El código Hays dictaba en 1955 lo que se podía ver o no en una pantalla de cine. Uno de sus mandamientos prohibía que el adulterio se mostrara como un acontecimiento erótico-festivo. Nada de adultos que juegan a los médicos alegremente. La cana al aire solo podía adivinarse, inferirse de ciertas miradas y dobles sentidos. Los amantes -esos pecadores de la pradera- tenían que aparecer en pantalla no demasiado felices, no radiantes como bobos o como bonobos. O, en caso de tal, después de la aventura, terminar comprendiendo que el matrimonio que conculcaban era el paraíso perdido al que debían regresar.

 “La tentación vive arriba” cuenta la juguetona historia del tipo que se queda de rodríguez en Nueva York y de la chica sin nombre que alquila el apartamento de sus vecinos. Los responsables de aplicar el código Hays reaccionaron con prontitud, y ahora, en los extras del DVD, pueden verse varias escenas originales que no entraron en el montaje final. Insinuaciones muy pícaras que escandalizaban a las viejas y sonrojaban a los guardianes de la moral. Wilder y Axelrod se dejaron las meninges en el empeño de salvar la esencia de su comedia: negociaron, idearon, dieron mil y una vueltas a los chistes, pero al final, para su desconsuelo, tuvieron que firmar un guion que se quedó muy lejos de sus pretensiones. 
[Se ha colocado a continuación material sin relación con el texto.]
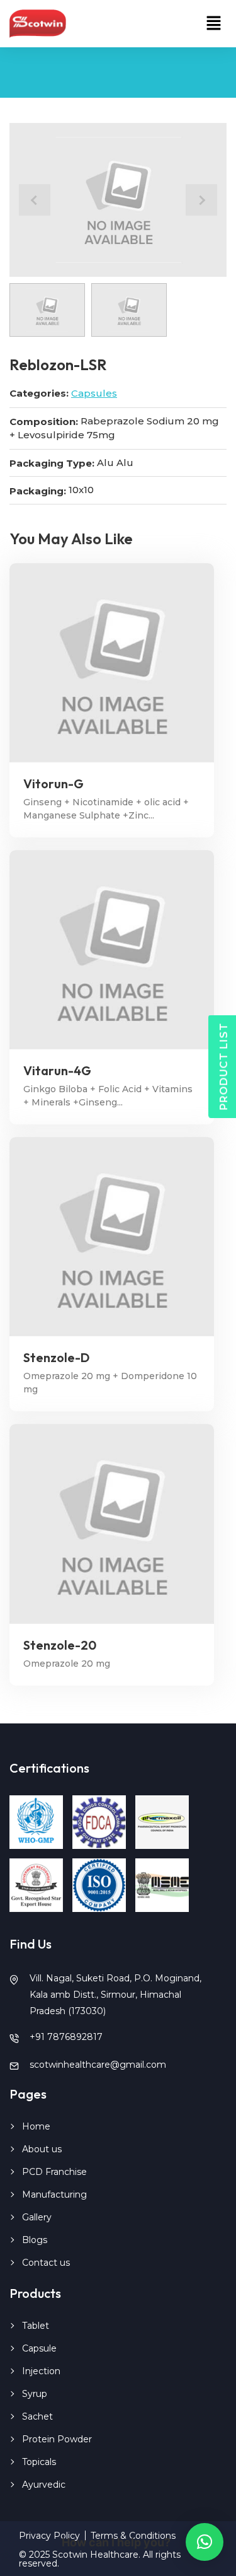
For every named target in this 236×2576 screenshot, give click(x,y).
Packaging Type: (51, 463)
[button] (214, 23)
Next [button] (201, 200)
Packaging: (37, 491)
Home (36, 2126)
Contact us (46, 2262)
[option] (118, 200)
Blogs (34, 2240)
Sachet (37, 2416)
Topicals (39, 2462)
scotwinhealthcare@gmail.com (98, 2064)
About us (42, 2149)
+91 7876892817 (66, 2037)
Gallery (37, 2217)
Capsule (39, 2348)
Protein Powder (57, 2439)
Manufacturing (54, 2194)
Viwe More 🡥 (111, 662)
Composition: (43, 421)
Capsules (94, 393)
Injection (41, 2371)
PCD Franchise (54, 2171)
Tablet (35, 2325)
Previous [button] (34, 200)
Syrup (34, 2393)
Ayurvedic (43, 2484)
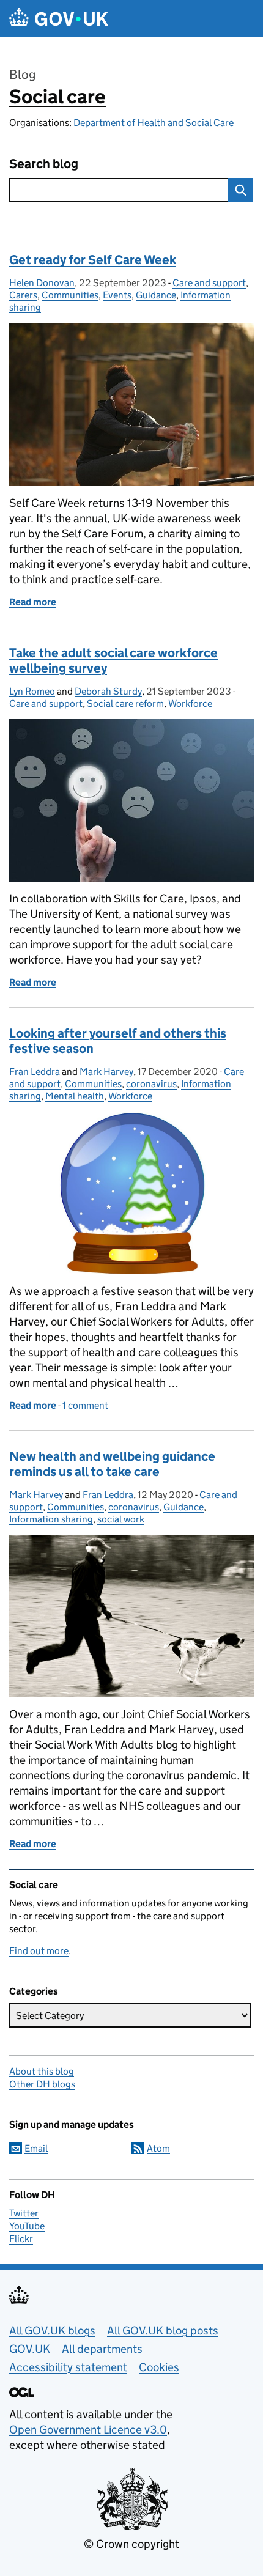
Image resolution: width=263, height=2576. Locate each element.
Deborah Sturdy (108, 691)
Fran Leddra (34, 1071)
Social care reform (125, 703)
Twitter (24, 2213)
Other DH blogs (42, 2084)
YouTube (27, 2226)
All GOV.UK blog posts (162, 2330)
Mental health (74, 1096)
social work (120, 1519)
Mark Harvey (106, 1071)
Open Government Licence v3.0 (88, 2430)
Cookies (159, 2367)
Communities (70, 295)
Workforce (190, 703)
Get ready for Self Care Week (92, 260)
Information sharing (51, 1519)
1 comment (85, 1405)
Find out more (39, 1951)
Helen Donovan (42, 283)
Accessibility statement (68, 2367)
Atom (158, 2148)
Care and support (209, 283)
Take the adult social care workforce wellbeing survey (113, 660)
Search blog (43, 164)
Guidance (156, 295)
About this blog (41, 2071)
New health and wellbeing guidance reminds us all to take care (112, 1464)
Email (36, 2148)
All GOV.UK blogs (52, 2330)
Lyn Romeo (32, 691)
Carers (23, 295)
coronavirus (151, 1084)
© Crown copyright (131, 2544)
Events (117, 295)
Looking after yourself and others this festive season (117, 1041)
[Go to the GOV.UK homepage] (58, 18)
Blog (22, 75)
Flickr (21, 2239)
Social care (57, 96)
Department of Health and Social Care (153, 122)
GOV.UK (29, 2349)
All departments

Sin embargo, vista hoy en día, su película es inequívocamente provocativa. Escandalosa, diría yo. "La tentación vive arriba" se ha vuelto moderna de puro vieja. Al final no hacía falta enredar tanto con el guion: la mera presencia de Marilyn Monroe enciende la pantalla, y aunque el adulterio con su vecino finalmente no tenga lugar, el apartamento de Tom Ewell huele todo él a sexo y a deseo. Marilyn habla, sonríe, se contonea; se tropieza con muebles, tira macetas, derrama líquidos; se levanta la blusa para disfrutar un soplo de aire fresco. Sale a la calle y se deja levantar las faldas por el aire que llega del suburbano. En cada cosa que ella hace o que dice, el espectador del siglo XXI se queda igualmente alelado, como sus antepasados de hace más de sesenta años, que se rascaban la comezón de su séptimo aniversario en cines atestados de gente.